Familles d'accueil: reconnaissance demandée

Marie-Hélène Alarie Collaboration spéciale
C’est la famille d’accueil qui est la mieux placée pour évaluer les services dont elle a besoin affirme Diane Ménard, présidente du secteur des ressources familiales et certaines ressources de type intermédiaires de la Centrale des syndicats démocratiques.
Photo: Mike Scheid Unsplash C’est la famille d’accueil qui est la mieux placée pour évaluer les services dont elle a besoin affirme Diane Ménard, présidente du secteur des ressources familiales et certaines ressources de type intermédiaires de la Centrale des syndicats démocratiques.

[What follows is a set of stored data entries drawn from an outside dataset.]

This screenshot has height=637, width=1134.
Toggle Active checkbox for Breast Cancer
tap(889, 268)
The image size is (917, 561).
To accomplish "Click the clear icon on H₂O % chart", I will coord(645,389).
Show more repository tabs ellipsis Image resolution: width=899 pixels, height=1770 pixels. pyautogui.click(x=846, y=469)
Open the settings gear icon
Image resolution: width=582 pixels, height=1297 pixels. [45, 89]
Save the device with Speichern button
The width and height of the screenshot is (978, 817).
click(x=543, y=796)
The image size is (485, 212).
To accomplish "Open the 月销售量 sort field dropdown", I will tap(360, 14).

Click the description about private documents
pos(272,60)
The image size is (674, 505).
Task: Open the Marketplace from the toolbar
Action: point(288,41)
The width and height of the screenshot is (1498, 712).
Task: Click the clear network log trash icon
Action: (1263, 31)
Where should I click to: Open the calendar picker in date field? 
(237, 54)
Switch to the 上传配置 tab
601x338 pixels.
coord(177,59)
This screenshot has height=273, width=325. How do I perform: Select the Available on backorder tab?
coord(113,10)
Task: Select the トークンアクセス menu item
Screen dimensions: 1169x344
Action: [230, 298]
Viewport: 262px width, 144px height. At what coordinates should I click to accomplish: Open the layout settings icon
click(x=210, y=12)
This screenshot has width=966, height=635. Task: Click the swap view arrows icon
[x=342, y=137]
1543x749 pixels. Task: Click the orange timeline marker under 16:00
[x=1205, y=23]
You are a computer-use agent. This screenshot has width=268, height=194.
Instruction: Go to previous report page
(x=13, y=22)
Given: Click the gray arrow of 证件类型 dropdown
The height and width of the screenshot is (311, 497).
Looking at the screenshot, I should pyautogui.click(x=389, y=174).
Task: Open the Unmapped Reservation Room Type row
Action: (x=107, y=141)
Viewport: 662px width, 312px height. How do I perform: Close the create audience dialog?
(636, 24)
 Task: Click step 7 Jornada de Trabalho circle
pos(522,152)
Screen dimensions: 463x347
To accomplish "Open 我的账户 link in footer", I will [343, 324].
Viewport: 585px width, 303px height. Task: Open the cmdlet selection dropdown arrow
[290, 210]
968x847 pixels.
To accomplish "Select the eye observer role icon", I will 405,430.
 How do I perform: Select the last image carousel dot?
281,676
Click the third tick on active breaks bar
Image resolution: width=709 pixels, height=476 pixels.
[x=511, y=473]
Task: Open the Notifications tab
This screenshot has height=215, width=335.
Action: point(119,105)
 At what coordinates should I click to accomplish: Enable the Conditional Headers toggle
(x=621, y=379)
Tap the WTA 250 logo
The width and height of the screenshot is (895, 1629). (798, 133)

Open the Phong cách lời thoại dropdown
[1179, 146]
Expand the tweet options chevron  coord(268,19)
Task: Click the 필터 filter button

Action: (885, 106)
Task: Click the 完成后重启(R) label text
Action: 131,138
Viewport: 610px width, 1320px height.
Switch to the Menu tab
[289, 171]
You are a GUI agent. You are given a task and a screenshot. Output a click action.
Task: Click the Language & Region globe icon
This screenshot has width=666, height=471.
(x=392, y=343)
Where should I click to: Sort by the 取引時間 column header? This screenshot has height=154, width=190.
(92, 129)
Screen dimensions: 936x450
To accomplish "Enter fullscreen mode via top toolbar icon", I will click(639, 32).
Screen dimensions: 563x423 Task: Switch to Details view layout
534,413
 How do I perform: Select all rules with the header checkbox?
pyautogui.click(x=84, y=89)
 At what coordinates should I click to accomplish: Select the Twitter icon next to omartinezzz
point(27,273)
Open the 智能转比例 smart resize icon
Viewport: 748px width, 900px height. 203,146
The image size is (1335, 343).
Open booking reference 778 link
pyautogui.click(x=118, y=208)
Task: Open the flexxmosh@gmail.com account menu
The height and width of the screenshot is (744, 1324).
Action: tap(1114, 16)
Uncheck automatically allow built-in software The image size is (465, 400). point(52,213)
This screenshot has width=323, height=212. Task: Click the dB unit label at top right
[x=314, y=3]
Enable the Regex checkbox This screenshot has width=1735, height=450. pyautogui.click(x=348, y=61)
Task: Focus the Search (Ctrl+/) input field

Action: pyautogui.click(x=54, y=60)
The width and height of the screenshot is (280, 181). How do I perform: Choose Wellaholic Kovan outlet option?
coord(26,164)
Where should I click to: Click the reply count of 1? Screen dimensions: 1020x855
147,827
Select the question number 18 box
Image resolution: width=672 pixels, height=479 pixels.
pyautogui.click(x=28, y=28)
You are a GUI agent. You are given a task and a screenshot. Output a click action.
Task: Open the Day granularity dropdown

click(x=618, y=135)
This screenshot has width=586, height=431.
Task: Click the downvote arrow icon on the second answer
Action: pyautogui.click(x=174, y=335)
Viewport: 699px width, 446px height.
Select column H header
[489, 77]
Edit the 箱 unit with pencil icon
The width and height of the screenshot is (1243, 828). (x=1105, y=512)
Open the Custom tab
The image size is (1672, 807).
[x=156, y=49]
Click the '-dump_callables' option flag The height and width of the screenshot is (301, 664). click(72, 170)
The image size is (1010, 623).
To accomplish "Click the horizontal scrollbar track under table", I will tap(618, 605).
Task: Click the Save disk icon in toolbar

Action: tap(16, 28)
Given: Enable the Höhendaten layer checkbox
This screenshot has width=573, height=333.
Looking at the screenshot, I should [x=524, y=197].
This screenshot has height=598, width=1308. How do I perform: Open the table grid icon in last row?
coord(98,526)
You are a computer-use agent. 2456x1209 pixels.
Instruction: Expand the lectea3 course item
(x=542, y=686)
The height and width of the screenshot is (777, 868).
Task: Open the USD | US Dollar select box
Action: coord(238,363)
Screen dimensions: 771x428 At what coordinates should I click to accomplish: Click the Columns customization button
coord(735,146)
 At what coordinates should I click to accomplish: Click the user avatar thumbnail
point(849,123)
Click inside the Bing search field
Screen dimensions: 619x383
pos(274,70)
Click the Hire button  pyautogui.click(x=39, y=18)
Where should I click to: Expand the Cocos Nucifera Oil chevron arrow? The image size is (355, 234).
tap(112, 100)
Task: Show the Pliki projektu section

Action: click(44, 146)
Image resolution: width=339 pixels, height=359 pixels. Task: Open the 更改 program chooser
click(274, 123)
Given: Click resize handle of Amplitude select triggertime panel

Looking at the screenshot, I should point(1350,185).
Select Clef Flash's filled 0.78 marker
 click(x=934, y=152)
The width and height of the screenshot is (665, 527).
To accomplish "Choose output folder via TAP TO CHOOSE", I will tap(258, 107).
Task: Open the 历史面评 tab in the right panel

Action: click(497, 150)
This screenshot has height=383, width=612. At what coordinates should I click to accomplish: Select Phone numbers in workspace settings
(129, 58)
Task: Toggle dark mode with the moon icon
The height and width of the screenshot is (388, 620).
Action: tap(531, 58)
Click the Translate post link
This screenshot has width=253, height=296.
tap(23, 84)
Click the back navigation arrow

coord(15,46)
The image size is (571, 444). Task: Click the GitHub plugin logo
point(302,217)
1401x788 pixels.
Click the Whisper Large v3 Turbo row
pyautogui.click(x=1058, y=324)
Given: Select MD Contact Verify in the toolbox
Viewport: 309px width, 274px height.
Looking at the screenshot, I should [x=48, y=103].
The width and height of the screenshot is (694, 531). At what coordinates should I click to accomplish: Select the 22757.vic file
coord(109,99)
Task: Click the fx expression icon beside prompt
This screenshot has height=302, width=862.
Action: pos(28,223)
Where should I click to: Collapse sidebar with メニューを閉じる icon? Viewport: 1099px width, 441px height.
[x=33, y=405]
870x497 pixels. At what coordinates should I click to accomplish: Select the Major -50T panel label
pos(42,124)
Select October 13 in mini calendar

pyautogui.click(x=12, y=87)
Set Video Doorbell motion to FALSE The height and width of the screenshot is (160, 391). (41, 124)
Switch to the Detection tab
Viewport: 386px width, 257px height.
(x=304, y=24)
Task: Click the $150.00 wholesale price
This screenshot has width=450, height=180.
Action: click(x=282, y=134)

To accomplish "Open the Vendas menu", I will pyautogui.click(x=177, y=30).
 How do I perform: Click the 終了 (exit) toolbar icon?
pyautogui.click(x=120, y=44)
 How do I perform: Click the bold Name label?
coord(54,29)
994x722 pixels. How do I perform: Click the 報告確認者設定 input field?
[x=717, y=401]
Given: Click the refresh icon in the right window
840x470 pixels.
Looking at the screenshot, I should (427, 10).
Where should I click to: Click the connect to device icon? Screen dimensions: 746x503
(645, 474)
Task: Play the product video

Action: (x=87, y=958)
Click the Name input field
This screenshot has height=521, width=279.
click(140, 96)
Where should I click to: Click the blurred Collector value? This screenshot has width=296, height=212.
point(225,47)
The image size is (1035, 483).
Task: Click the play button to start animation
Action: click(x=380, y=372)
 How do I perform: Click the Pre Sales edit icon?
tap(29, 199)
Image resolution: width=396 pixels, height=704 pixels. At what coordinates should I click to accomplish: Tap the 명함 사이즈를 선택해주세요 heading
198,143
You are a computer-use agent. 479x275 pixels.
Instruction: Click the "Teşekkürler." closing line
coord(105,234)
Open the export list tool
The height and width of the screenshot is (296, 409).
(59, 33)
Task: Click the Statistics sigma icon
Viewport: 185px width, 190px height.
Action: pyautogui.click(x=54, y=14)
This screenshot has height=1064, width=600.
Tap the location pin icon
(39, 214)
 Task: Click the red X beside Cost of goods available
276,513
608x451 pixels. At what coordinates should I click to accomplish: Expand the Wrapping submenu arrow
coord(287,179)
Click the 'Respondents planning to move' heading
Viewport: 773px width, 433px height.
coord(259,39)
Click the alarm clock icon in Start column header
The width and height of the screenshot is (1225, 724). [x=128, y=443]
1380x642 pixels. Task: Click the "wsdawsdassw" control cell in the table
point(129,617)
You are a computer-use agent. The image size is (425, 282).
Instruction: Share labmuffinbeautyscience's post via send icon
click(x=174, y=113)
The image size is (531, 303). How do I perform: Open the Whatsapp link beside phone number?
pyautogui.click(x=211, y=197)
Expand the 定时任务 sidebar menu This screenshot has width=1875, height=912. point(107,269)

Ce texte fait partie du cahier spécial Santé et syndicalisme octobre 2018

Les familles d’accueil ouvrent les portes de leur maison à des adultes ayant une déficience intellectuelle ou un handicap et à des enfants provenant de centres jeunesse dans le seul but de leur offrir un foyer stable et de leur permettre de s’épanouir. C’est poussées par un grand humanisme et presque par vocation que ces familles accueillent les usagers, mais elles le font souvent dans des conditions difficiles.

« On souhaite mettre fin à l’arbitraire quand vient le temps de déterminer les services qu’on doit rendre à nos usagers », lance Diane Ménard, présidente du secteur des ressources familiales et certaines ressources de type intermédiaires de la Centrale des syndicats démocratiques (CSD). Comme elle vit en permanence avec son usager, c’est la famille d’accueil qui est la mieux placée pour évaluer les services dont il a besoin, affirme-t-elle. Pourtant, c’est l’établissement de référence qui les détermine unilatéralement. Rappelons que la famille d’accueil est rétribuée selon les services offerts. « On demande que l’établissement reconnaisse notre expertise », ajoute Mme Ménard.

La directrice dénonce aussi la lourdeur des tâches administratives : « On nous demande de remplir quantité de rapports et de grilles d’observation. C’est extrêmement exigeant et souvent, c’est fait au détriment du temps de qualité qu’on va passer avec nos usagers », explique la présidente, pour qui les rapports directs et ouverts qu’elle avait avec les intervenants quand elle a commencé ce métier il y a 28 ans manquent.